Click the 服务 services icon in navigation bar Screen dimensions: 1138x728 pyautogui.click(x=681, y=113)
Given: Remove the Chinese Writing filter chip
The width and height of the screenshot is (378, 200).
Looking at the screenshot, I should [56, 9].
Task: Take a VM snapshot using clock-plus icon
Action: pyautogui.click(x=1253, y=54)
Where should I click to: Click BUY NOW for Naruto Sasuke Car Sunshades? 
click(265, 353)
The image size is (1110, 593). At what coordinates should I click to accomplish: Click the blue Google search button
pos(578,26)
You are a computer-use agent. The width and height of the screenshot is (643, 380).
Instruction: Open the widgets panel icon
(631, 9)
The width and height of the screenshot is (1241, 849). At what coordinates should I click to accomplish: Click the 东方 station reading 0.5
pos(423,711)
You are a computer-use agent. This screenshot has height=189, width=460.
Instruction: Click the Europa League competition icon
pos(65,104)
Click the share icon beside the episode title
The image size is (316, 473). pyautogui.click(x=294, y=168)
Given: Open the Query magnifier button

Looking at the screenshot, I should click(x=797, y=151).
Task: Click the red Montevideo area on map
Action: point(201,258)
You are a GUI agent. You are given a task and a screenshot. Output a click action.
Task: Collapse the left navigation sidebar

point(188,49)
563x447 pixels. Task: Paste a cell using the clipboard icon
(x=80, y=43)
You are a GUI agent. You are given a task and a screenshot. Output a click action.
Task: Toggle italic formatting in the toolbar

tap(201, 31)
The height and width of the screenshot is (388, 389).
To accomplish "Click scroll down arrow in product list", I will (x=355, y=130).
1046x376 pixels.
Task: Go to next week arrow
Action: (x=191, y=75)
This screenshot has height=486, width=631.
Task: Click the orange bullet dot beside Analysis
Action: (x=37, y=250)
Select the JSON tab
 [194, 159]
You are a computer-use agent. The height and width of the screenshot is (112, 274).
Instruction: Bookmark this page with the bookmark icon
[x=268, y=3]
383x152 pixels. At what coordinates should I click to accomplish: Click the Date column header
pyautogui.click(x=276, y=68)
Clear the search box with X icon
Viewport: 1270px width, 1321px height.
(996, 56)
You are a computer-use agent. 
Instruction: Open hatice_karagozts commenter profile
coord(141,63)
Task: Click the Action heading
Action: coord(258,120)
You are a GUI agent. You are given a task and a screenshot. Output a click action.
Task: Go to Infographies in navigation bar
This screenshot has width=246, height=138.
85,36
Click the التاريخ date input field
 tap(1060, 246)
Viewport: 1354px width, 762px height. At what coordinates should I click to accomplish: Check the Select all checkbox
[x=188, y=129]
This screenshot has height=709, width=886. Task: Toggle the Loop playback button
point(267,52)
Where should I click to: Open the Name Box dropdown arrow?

__Work to be completed__. Precisely the lines between those holding "Instruction: Click the" and "You are a computer-use agent. The height", inclusive, are to be reproduced from the listing above, with nothing added.

__Task result__.
Instruction: Click the Europa League competition icon
pos(65,104)
Click the share icon beside the episode title
The image size is (316, 473). pyautogui.click(x=294, y=168)
Given: Open the Query magnifier button

Looking at the screenshot, I should click(x=797, y=151).
Task: Click the red Montevideo area on map
Action: point(201,258)
You are a GUI agent. You are given a task and a screenshot. Output a click action.
Task: Collapse the left navigation sidebar

point(188,49)
563x447 pixels. Task: Paste a cell using the clipboard icon
(x=80, y=43)
You are a GUI agent. You are given a task and a screenshot. Output a click action.
Task: Toggle italic formatting in the toolbar

tap(201, 31)
The height and width of the screenshot is (388, 389).
To accomplish "Click scroll down arrow in product list", I will (x=355, y=130).
1046x376 pixels.
Task: Go to next week arrow
Action: (x=191, y=75)
This screenshot has height=486, width=631.
Task: Click the orange bullet dot beside Analysis
Action: (x=37, y=250)
Select the JSON tab
 [194, 159]
You are a computer-use agent. The height and width of the screenshot is (112, 274).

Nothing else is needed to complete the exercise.